Straight

Tech×Column

    スイッチを切るのは誰か?

    2026.06.15

    2011年1月28日、エジプト政府はインターネットを切った。タフリール広場に集まるデモ隊の連絡を断つためだった。国内の主要プロバイダに指令が下り、わずか数時間でエジプトは世界のネットワークからほぼ孤立した。後に「アラブの春」と呼ばれるあの出来事を、多くの人はデジタル民主主義の夜明けとして記憶している。だがそれは同時に、インフラを掌握した者が「スイッチを切る」ことのできる時代の到来を、世界に対して証明した瞬間でもあった。

    あれから15年。今度はAIの番が来た。

    6月12日の金曜日夕方、Anthropicに一通の指令書が届いた。差出人は米商務省。内容は、リリースからわずか3日のClaude Fable 5とMythos 5へのアクセスを、外国籍ユーザー全員に対して即刻停止せよというものだった。Anthropicはその命令に従い、全世界のユーザー向けに両モデルをシャットダウンした。日本も、欧州も、オーストラリアも、例外ではなかった。「外国籍だけ止めろ」という指令に対し、国籍をリアルタイムで識別できない以上、全員を止めるしかなかった——という論理だ。

    ここで注目したいのは、停止そのものよりも、Anthropicが公開した声明の内容だ。同社は命令に従いながらも、「この指令には同意しない」と明言した。指摘されたジェイルブレイクはGPT-5.5など他の公開モデルでも同様に可能であり、もしこの基準が業界全体に適用されれば、フロンティアモデルの新規展開はすべて停止することになると警告した。静かな文体の中に、明確な抵抗の意志があった。

    他の主要プラットフォームはどうだったか。

    今年2月、米国防総省がAI各社に「大規模な国内監視」と「完全自律型兵器」へのAI利用を認めるよう圧力をかけた際、GoogleはペンタゴンのAIプラットフォーム「GenAI.mil」に最初に参加したフロンティアモデルとなり、MicrosoftのCopilotはコメントも声明も出さないまま政府との統合を進めた。
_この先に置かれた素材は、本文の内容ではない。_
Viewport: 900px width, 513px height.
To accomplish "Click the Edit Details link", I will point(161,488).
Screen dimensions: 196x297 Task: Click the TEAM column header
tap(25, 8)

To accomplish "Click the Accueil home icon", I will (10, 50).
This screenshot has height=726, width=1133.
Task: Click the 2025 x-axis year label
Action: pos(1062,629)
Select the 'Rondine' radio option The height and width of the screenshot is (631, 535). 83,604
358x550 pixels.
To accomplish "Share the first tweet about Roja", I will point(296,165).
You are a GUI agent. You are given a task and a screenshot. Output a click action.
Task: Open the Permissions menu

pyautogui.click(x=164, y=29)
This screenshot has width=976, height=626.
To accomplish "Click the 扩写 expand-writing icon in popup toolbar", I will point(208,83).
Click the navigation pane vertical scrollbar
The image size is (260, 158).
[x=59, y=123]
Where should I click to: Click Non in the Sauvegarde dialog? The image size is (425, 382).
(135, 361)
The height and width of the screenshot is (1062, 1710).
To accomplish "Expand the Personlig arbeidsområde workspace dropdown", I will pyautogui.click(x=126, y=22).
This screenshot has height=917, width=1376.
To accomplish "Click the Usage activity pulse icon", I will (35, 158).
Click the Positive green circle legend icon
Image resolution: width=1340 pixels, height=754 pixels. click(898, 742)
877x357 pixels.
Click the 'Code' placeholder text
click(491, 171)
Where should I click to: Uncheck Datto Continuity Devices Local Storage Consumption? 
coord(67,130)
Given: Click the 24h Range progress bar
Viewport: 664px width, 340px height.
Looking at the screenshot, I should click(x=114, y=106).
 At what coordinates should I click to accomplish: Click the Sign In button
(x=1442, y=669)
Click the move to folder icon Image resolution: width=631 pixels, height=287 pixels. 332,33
米上院がCopilot・Gemini・ChatGPTを公式業務に承認した際、Claudeだけがそのリストから外されていた。OpenAIは当初Anthropicと同様の安全条項を契約に盛り込もうとしたが、政府の圧力を受けてこれを撤回した。CEOのサム・アルトマン自身が後に「機を見た便乗のようで、雑だった」と認めている。GoogleとOpenAIの社員たちが連名でAnthropicの立場を支持する書簡を自社経営陣に送ったという事実は、企業として取った行動の裏で何が起きていたかを静かに物語っている。

    Anthropicだけが首を縦に振らなかった。「大規模な国内監視と完全自律型兵器への使用は認めない」という一線を守り続けた結果、ペンタゴンから「サプライチェーンリスク」の指定を受けた。この指定は通常、中国やロシアなど外国の敵対勢力に対して使われるものだ。米国企業への適用は史上初だった。Anthropicは「法的に正当ではない」として提訴に踏み切った。

    AIがインフラになるとはどういうことか。水道や電力と同じように、誰かがバルブを握るということだ。今回の停止が示したのは、米国製のAIは米国政府の意志によっていつでも止められる——という現実だ。同盟国であっても例外はなかった。日本の企業や開発者は今週、それを身をもって体験した。これを機に各国で「ソブリンAI」を求める声はさらに強まるだろう。だが、インフラの分断を進めることと、AIを民主化することは、必ずしも同じ方向を向いていない。

    AIが本当に民主的なインフラになるためには、その運営主体が権力に対して一定の独立性を持ち、透明なプロセスの中で抵抗できる存在でなければならない。沈黙する企業にその役割は担えない。

    もちろん、楽観は禁物だ。AnthropicはAmazonとGoogleという巨大資本に支えられており、政府との対峙には現実的な限界がある。今回の「抵抗」も、純粋な原則だけで動いているわけではないだろう。それでも。AIの民主化とは、より多くの人がより高性能なモデルを使えるようになることだけを指すのではない。AIを誰が、どのような根拠で、どれほどの透明性をもってコントロールするのかという問いに、社会が正面から向き合えるかどうかでもある。

    Anthropicにはその問いを問い続けてほしい。それが、AIの民主化へとつながる、まだ細い、しかし確かな道だと思うから。